═════ Given information
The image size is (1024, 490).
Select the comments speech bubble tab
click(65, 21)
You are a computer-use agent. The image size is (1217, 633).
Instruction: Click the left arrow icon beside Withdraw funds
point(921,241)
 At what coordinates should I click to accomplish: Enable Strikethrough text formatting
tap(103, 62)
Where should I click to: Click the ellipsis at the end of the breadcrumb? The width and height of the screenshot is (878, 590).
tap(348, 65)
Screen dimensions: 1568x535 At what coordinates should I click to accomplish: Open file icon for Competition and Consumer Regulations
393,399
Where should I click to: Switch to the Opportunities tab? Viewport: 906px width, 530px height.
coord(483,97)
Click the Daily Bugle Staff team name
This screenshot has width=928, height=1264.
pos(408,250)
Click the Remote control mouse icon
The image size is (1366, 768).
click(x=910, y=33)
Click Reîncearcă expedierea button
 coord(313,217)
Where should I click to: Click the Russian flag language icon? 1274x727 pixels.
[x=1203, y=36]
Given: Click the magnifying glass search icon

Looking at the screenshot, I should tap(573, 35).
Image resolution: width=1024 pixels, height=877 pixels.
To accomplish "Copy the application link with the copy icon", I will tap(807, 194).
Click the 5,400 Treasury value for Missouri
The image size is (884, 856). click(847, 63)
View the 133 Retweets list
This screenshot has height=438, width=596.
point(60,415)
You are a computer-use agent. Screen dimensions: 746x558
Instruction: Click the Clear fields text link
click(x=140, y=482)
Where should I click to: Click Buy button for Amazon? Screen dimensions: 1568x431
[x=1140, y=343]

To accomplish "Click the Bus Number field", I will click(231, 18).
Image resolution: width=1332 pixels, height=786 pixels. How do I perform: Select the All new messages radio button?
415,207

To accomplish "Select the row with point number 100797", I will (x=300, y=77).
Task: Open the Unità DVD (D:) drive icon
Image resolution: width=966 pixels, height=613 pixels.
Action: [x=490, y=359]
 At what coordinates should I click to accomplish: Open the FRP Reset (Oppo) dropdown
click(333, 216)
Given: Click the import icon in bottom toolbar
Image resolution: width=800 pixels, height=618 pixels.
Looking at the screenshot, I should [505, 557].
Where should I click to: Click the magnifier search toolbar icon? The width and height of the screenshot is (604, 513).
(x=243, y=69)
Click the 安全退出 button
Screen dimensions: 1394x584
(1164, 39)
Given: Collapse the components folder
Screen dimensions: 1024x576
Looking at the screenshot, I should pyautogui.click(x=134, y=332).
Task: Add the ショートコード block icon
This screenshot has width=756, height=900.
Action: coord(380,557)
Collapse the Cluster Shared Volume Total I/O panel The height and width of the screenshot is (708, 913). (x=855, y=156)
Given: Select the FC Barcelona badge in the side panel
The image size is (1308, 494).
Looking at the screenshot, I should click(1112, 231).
══════════
Each line above that has the word "Task" must be copied.

Answer to the exercise
Task: Open the Unità DVD (D:) drive icon
Task: Add the ショートコード block icon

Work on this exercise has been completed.